By default filter values are parsed as strings. To change it, pass a desired subclass of marshmallow.fields.Field as type_ argument to field constructor:

[reference]

class ExampleFiltersSchema(filters_schema.FilterSchema):
    title = filters_schema.FilterField(type_=fields.Float)

Request:

/example-resource?filter[score]=4.5

Will result in:

{'score': 4.5}

Overriding filter attribute

You can override the key with witch the filter will be parsed with attribute parameter:

class ExampleFiltersSchema(filters_schema.FilterSchema):
    title = filters_schema.FilterField(attribute='renamed')

Request:

/example-resource?filter[title]=something

Will result in:

{'renamed': 'something}

Using Operators

The base JSONAPI specification is agnostic about filtering strategies supported by a server, Flask-JsonApi added a support for operators.

Note:

List of supported operators is available [here]

Note:

Filters with operators can be automatically applied to query using sqlalchemy_repositories.SqlAlchemyModelRepository. This is achieved using [sqlalchemy-django-query]

Defining a set of allowed operators:

class ExampleFiltersSchema(filters_schema.FilterSchema):
    title = filters_schema.FilterField(operators=['eq', 'ne'])

Request:

/example-resource?filter[title][ne]=something

Will result in:

{'title__ne': 'something}

Note:

You can also specify a default operator (when none are provided in query string) with default_operator parameter.

Marshmallow-Jsonapi Schema integration

Filters can be autogenerated using supplied schema.

Let’s define a schema:

class ExampleSchema(marshmallow_jsonapi.Schema):
    id = fields.UUID(required=True)
    body = fields.Str()
    is_active = fields.Boolean()

    class Meta:
        type_ = 'example'

Let’s define a filters schema that uses this schema:

class ExampleFiltersSchema(filters_schema.FilterSchema):
    class Meta:
        schema = ExampleSchema
        fields = ['id', 'body', 'is_active']

Now you can filter by the fields specified in class Meta:

Request:

/example-resource?filter[is-active]=True

Will result in:

{'is_active': True}

Relationship filtering

Relationships within resources can be also used in filtering.

Let’s define two related filter schemas:

class FirstFiltersSchema(filters_schema.FilterSchema):
    attribute = filters_schema.FilterField()
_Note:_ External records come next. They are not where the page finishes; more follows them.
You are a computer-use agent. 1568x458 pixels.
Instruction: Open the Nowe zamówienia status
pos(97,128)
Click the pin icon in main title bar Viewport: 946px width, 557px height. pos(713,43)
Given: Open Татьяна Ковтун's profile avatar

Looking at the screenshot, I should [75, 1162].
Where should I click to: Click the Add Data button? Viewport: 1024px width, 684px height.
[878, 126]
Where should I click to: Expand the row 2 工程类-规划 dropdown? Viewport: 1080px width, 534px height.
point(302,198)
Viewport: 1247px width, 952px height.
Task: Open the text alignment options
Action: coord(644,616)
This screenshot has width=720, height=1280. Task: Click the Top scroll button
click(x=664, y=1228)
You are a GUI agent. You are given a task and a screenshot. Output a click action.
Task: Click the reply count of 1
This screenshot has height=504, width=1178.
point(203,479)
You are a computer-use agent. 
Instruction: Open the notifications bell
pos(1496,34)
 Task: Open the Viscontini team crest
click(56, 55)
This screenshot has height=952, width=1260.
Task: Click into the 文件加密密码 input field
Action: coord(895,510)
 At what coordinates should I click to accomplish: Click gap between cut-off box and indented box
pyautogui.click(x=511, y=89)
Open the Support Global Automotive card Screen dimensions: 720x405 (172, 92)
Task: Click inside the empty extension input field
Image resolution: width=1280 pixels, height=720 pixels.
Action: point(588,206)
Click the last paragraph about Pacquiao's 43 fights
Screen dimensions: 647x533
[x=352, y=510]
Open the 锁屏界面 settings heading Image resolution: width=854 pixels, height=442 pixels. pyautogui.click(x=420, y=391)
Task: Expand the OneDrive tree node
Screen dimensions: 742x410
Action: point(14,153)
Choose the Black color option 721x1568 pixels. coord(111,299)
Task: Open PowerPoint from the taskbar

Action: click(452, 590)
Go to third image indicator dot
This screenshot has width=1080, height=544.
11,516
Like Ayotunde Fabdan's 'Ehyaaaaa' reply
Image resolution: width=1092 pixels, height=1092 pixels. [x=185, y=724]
class SecondFiltersSchema(filters_schema.FilterSchema):
    relationship = filters_schema.RelationshipFilterField(SecondFiltersSchema)

Request:

/second-resource?filter[relationship][attribute]=something

Will result in:

{'relationship__attribute': 'something}

Relationship filters can be automatically applied to query using sqlalchemy_repositories.SqlAlchemyModelRepository. This is achieved using [sqlalchemy-django-query]

Sorting

Flask-jsonapi supports sorting by one or more criteria . [specification]

Note:

To enable sorting by a “sort field” other than resource attributes, you need to specify this field in the schema and implement sorting method in the repository.